Będzie 35 zawodników i z nich pan wybierze kadrę na mundial?
– Nie. Od pierwszego spotkania będę miał do dyspozycji 21 krajowych zawodników; podobnie było poprzednio w Olsztynie przed meczami z Izraelem. Z tego grona będę musiał 6-7 chłopakom podziękować, a na ich miejsce przyjadą występujący poza Polską. Szkielet kadry oczywiście jest, ale jest też kilka miejsc, o które warto zawalczyć.
Mistrzowskie oczekiwania to naturalnie wyjście z grupy?
– To nasz cel nadrzędny. Trzeba zrobić wszystko, by go zrealizować. Ale to nie jest łatwa grupa. Wszyscy rywale są z Europy – mocni Czesi, mocni Szwajcarzy i niemiecki wicemistrz olimpijski. Czasy, w których dostaje się kogoś słabszego rywala do pokonania spoza Europy, już się skończyły, przynajmniej dla nas. Niestety, nie mamy tego komfortu. Będziemy więc walczyć o życie w każdym meczu.
Rozmawiał Zbigniew Cieńciała
Szeroka kadra na MŚ 2025
Bramkarze: Jakub Ałaj (Corotop Gwardia Opole), Marcel Jastrzębski (Orlen Wisła Płock), Kacper Ligarzewski (Górnik Zabrze), Adam Morawski (MT Melsungen/Niemcy), Miłosz Wałach (Industria Kielce).
Lewoskrzydłowi: Mikołaj Czapliński (Energa Wybrzeże Gdańsk), Jan Czuwara (Zagłębie Lubin), Cezary Surgiel (Industria), Przemysław Urbaniak (Rebud KPR Ostrovia Ostrów Wielkopolski).

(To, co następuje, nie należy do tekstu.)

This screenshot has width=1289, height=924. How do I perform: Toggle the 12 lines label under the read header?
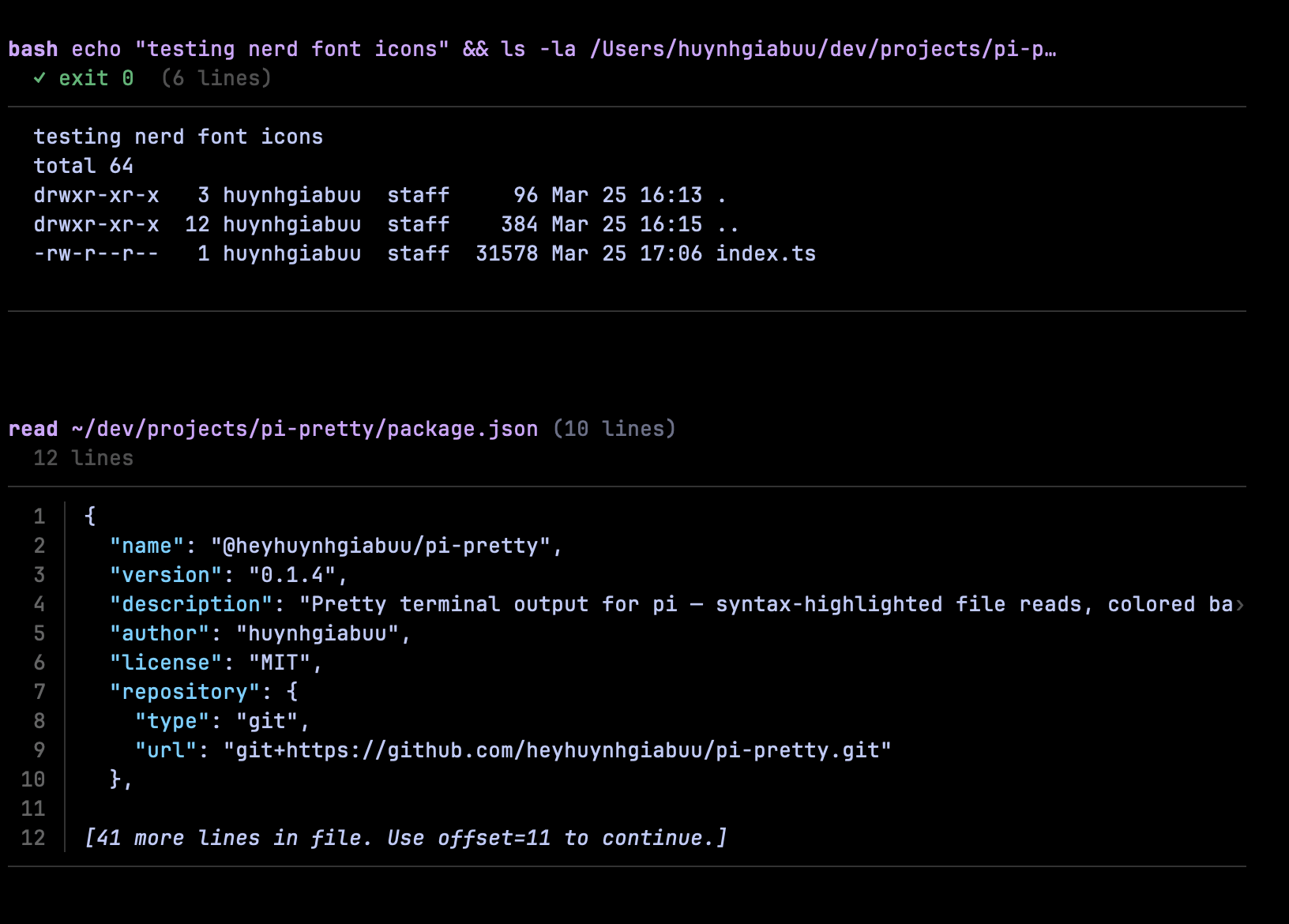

Lewi rozgrywający: Kamil Adamski (Ostrovia), Piotr Mielczarski (BM Guadalajara/Hiszpania), Paweł Paterek (Chrobry Głogów), Ariel Pietrasik (Kadetten Schauffhausen/Szwajcaria), Damian Przytuła (Tatabanya HC/Węgry)
Środkowi rozgrywający: Jakub Będzikowski, Maciej Papina (obaj Wybrzeże), Piotr Jędraszczyk (Gwardia), Michał Olejniczak (Industria),
Prawi rozgrywający: Oliwier Kamiński, Andrzej Widomski (obaj Gwardia Opole), Jakub Powarzyński (Dessau-Rosslauer HV/Niemcy), Patryk Wasiak (Abanca Ademar Leon/Hiszpania), Krzysztof Żyszkiewicz (Piotrkowianin).
Prawoskrzydłowi: Marek Marciniak (Azoty Puławy), Filip Michałowicz (Orlen Wisła), Arkadiusz Moryto (Industria), Jakub Szyszko (Górnik), Mateusz Wojdan (Gwardia).
Obrotowi: Bartłomiej Bis (HSC 2000 Coburg/Niemcy), Dawid Dawydzik (Orlen Wisła), Antoni Doniecki (Fenix Toulouse/Francja), Maciej Gębala (HC Erlangen/Niemcy), Wiktor Jankowski (MMTS Kwidzyn), Łukasz Rogulski (Industria), Kamil Syprzak (PSG/Francja).
CZY WIESZ, ŻE...
◾ Marcin Lijewski do 15 stycznia musi zredukować kadrę do 18 zawodników. W trakcie mistrzostw możliwe są zmiany w składzie, ale tylko w obrębie zgłoszonej do IHF 35-osobowej listy.
◾ Polska w fazie wstępnej zmierzy się z Niemcami, Czechami i Szwajcarią. Nasza grupa mecze rozgrywać będzie w duńskim Herning, w słynnej i legendarnej Jyske Bank Boxen.
◾ Pierwszy mecz zagramy z Niemcami, później będą Czesi, a na koniec Helweci. W razie awansu nasza reprezentacja zagra w łączeniu z grupą B. Tam znajduje się duński hegemon, ale i słabe Włochy, Algieria i Tunezja.
◾ Finały mistrzostw świata, które zostaną rozegrane w dniach od 4 stycznia do 2 lutego 2025 roku, zorganizują Chorwaci, Duńczycy i Norwegowie.
◾ Pierwszy i ostatni sprawdzian reprezentacji Polski odbędzie się 8-10 stycznia w płockiej Orlen Arenie. Jej rywalami w turnieju 4 Nations Cup będą Austria, Japonia i Tunezja.